- Born: Leonore Theresa Raisig January 9, 1935 New York City, U.S.
- Died: January 21, 2017 (aged 82) Sun City Hilton Head, South Carolina, U.S.
- Genres: Big band; jazz;

= Lynn Roberts =

American jazz musician (1935–2017)

Lynn Roberts (born Leonore Theresa Raisig; January 9, 1935 – January 21, 2017) was an American big band singer.

==Life==
She was born in Brooklyn, New York, and grew up in Queens. Her father, an accountant, encouraged her in show business, and she performed on stage aged 8. At age 15 she joined Charlie Spivak's band.

She subsequently sang with the bands of Vincent Lopez, Tommy and Jimmy Dorsey and Benny Goodman, performing at venues including the Cafe Rouge and the Paramount Theatre in New York, and the Hollywood Palladium in Los Angeles.

In 1961 Roberts sang the vocal under the Kimbo Record Label, "Tom Tom Rock." Composed by McRae. Produced by Kimbo Music Pub. Co. Copyright 1961.

For 18 months she sang on a TV show with Sammy Kaye. She toured with Doc Severinsen; she sang with the Pied Pipers for many years. She was the voice behind advertising jingles for Pan Am, Chiquita Bananas, Campbell's Soup and others.

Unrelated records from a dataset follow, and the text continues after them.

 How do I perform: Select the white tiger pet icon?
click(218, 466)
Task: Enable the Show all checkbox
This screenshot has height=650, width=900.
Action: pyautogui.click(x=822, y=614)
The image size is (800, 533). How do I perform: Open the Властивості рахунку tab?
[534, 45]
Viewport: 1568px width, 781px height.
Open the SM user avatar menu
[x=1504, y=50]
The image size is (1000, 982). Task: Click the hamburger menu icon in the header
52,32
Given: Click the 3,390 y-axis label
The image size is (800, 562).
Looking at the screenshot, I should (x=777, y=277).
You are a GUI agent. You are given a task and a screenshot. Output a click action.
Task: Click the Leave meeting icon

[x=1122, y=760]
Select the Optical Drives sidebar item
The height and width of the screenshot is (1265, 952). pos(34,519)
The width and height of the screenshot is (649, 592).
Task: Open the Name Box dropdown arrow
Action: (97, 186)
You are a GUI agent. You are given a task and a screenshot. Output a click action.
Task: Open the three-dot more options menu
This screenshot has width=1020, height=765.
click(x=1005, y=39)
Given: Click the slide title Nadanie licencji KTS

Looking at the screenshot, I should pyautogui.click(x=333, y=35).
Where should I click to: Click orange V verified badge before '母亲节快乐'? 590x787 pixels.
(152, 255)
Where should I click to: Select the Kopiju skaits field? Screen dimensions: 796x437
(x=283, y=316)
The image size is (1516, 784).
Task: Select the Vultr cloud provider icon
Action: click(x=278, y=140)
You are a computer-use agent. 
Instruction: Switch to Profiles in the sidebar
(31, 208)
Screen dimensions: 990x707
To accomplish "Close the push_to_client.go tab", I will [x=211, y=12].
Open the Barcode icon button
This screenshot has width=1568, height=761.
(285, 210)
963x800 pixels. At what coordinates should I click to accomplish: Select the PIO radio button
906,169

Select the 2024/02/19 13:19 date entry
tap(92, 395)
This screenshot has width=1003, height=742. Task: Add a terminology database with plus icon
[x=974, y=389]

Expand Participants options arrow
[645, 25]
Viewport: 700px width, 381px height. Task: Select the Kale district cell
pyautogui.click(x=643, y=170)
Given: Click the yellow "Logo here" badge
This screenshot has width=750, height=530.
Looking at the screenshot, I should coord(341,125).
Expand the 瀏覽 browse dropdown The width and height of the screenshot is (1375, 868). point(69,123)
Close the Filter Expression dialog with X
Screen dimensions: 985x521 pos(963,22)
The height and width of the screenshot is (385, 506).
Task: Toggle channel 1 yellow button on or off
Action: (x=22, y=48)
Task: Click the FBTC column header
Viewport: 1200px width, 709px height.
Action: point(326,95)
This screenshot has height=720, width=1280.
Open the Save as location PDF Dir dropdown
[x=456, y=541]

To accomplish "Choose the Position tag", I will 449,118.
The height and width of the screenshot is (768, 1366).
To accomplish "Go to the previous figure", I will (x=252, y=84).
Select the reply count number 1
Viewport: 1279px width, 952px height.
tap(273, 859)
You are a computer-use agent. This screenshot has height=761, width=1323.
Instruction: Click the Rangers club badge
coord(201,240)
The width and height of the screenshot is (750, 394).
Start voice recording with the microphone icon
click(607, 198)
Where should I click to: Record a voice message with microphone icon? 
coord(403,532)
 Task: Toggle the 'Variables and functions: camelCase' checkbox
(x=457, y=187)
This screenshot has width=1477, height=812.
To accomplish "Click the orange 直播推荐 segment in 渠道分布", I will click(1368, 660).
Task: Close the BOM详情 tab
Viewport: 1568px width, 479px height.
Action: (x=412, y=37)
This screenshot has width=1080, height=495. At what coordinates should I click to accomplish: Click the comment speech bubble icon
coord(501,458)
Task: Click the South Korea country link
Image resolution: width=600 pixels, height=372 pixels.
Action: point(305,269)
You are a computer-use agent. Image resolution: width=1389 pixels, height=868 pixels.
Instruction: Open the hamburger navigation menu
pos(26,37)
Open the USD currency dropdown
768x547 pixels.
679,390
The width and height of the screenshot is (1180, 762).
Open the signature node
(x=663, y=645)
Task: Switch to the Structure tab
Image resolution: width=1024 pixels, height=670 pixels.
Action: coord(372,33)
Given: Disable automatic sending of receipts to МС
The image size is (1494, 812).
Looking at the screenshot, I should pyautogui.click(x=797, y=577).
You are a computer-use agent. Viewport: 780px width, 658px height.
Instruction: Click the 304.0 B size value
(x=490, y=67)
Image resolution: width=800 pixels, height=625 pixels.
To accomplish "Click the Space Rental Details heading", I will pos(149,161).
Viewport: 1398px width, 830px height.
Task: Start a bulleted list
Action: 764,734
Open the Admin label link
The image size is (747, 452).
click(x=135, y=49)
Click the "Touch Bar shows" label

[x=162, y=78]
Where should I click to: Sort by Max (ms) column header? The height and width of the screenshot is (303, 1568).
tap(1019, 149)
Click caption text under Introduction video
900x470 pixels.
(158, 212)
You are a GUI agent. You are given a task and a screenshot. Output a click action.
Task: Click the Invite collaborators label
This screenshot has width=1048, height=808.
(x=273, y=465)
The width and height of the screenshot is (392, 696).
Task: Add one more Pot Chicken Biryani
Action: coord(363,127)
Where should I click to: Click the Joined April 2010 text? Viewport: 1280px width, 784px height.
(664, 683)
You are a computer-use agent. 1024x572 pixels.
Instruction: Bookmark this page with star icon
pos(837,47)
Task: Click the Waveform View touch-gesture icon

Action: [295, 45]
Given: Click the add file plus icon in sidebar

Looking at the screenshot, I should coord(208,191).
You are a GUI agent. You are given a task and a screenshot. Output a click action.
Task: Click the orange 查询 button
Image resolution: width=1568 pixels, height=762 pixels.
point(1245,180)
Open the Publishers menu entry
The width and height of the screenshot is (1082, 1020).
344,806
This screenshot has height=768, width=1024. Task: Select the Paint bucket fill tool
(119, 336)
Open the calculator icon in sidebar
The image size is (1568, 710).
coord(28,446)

Lynn Roberts was in the cast of the musical Ballroom, which ran from December 1978 to March 1979. For four years until his death in 1983, she was the lead singer with the Harry James band; during that period she performed with the band at President Ronald Reagan's inaugural ball. Her album Harry, You Made Me Love You was a tribute to Harry James, arranged and conducted by Angelo DiPippo.

In later years she regularly sang with Bob Alberti's trio, in Hilton Head Island, South Carolina, and her last album was Just Between Friends, with Bob Alberti, whom she had known in Charlie Spivak's band.

She died aged 82 on January 21, 2017, at her home in Sun City Hilton Head.

==Family==
She married Daryl Campbell, the lead trumpet player in the Charlie Spivak orchestra, at the age of 19; they were married for 17 years, and had three children. She later married Lewis Hankins.